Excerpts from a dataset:
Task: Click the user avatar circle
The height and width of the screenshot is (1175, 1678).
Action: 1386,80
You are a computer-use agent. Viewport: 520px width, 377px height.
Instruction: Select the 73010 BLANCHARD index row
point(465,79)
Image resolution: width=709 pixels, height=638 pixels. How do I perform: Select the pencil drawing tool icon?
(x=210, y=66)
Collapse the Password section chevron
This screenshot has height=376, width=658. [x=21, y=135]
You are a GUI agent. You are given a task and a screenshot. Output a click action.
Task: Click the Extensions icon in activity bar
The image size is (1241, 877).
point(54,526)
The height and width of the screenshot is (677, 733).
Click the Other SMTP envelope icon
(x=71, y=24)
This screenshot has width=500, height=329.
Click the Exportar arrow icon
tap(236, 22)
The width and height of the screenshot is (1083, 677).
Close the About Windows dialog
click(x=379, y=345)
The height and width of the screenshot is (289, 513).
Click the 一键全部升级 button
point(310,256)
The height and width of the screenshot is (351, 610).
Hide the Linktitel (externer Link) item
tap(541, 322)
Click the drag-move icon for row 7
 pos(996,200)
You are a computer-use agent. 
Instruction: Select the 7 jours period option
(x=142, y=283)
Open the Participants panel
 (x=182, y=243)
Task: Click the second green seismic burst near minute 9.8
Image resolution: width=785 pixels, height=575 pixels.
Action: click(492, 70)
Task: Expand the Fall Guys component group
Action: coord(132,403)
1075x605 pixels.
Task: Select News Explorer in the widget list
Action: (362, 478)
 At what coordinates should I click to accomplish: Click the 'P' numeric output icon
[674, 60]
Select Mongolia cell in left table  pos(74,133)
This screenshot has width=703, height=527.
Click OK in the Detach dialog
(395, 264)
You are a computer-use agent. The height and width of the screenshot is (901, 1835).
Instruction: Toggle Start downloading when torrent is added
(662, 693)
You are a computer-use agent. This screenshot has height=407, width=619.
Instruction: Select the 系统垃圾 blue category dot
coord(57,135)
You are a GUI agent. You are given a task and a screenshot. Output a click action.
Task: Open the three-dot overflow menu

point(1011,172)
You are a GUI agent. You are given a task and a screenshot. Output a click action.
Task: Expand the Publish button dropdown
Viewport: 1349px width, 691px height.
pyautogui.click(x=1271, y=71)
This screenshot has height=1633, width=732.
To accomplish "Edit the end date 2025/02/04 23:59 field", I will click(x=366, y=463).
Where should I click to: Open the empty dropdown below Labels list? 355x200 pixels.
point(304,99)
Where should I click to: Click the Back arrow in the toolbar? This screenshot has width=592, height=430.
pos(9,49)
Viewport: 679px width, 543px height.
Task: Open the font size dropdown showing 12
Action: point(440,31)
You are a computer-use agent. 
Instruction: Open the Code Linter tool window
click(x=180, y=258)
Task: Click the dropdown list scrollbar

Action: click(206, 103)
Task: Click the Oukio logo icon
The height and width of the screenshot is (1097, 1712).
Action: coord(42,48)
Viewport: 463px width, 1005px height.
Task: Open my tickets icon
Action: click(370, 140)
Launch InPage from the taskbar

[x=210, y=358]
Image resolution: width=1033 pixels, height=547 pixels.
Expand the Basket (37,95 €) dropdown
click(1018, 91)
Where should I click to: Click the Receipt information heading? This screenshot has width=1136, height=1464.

> _What to produce_:
Transcribe all of the records exactly.

> _Response area_:
Task: Click the user avatar circle
The height and width of the screenshot is (1175, 1678).
Action: 1386,80
You are a computer-use agent. Viewport: 520px width, 377px height.
Instruction: Select the 73010 BLANCHARD index row
point(465,79)
Image resolution: width=709 pixels, height=638 pixels. How do I perform: Select the pencil drawing tool icon?
(x=210, y=66)
Collapse the Password section chevron
This screenshot has height=376, width=658. [x=21, y=135]
You are a GUI agent. You are given a task and a screenshot. Output a click action.
Task: Click the Extensions icon in activity bar
The image size is (1241, 877).
point(54,526)
The height and width of the screenshot is (677, 733).
Click the Other SMTP envelope icon
(x=71, y=24)
This screenshot has width=500, height=329.
Click the Exportar arrow icon
tap(236, 22)
The width and height of the screenshot is (1083, 677).
Close the About Windows dialog
click(x=379, y=345)
The height and width of the screenshot is (289, 513).
Click the 一键全部升级 button
point(310,256)
The height and width of the screenshot is (351, 610).
Hide the Linktitel (externer Link) item
tap(541, 322)
Click the drag-move icon for row 7
 pos(996,200)
You are a computer-use agent. 
Instruction: Select the 7 jours period option
(x=142, y=283)
Open the Participants panel
 (x=182, y=243)
Task: Click the second green seismic burst near minute 9.8
Image resolution: width=785 pixels, height=575 pixels.
Action: click(492, 70)
Task: Expand the Fall Guys component group
Action: coord(132,403)
1075x605 pixels.
Task: Select News Explorer in the widget list
Action: (362, 478)
 At what coordinates should I click to accomplish: Click the 'P' numeric output icon
[674, 60]
Select Mongolia cell in left table  pos(74,133)
This screenshot has width=703, height=527.
Click OK in the Detach dialog
(395, 264)
You are a computer-use agent. The height and width of the screenshot is (901, 1835).
Instruction: Toggle Start downloading when torrent is added
(662, 693)
You are a computer-use agent. This screenshot has height=407, width=619.
Instruction: Select the 系统垃圾 blue category dot
coord(57,135)
You are a GUI agent. You are given a task and a screenshot. Output a click action.
Task: Open the three-dot overflow menu

point(1011,172)
You are a GUI agent. You are given a task and a screenshot. Output a click action.
Task: Expand the Publish button dropdown
Viewport: 1349px width, 691px height.
pyautogui.click(x=1271, y=71)
This screenshot has height=1633, width=732.
To accomplish "Edit the end date 2025/02/04 23:59 field", I will click(x=366, y=463).
Where should I click to: Open the empty dropdown below Labels list? 355x200 pixels.
point(304,99)
Where should I click to: Click the Back arrow in the toolbar? This screenshot has width=592, height=430.
pos(9,49)
Viewport: 679px width, 543px height.
Task: Open the font size dropdown showing 12
Action: point(440,31)
You are a computer-use agent. 
Instruction: Open the Code Linter tool window
click(x=180, y=258)
Task: Click the dropdown list scrollbar

Action: click(206, 103)
Task: Click the Oukio logo icon
The height and width of the screenshot is (1097, 1712).
Action: coord(42,48)
Viewport: 463px width, 1005px height.
Task: Open my tickets icon
Action: click(370, 140)
Launch InPage from the taskbar

[x=210, y=358]
Image resolution: width=1033 pixels, height=547 pixels.
Expand the Basket (37,95 €) dropdown
click(1018, 91)
Where should I click to: Click the Receipt information heading? This screenshot has width=1136, height=1464.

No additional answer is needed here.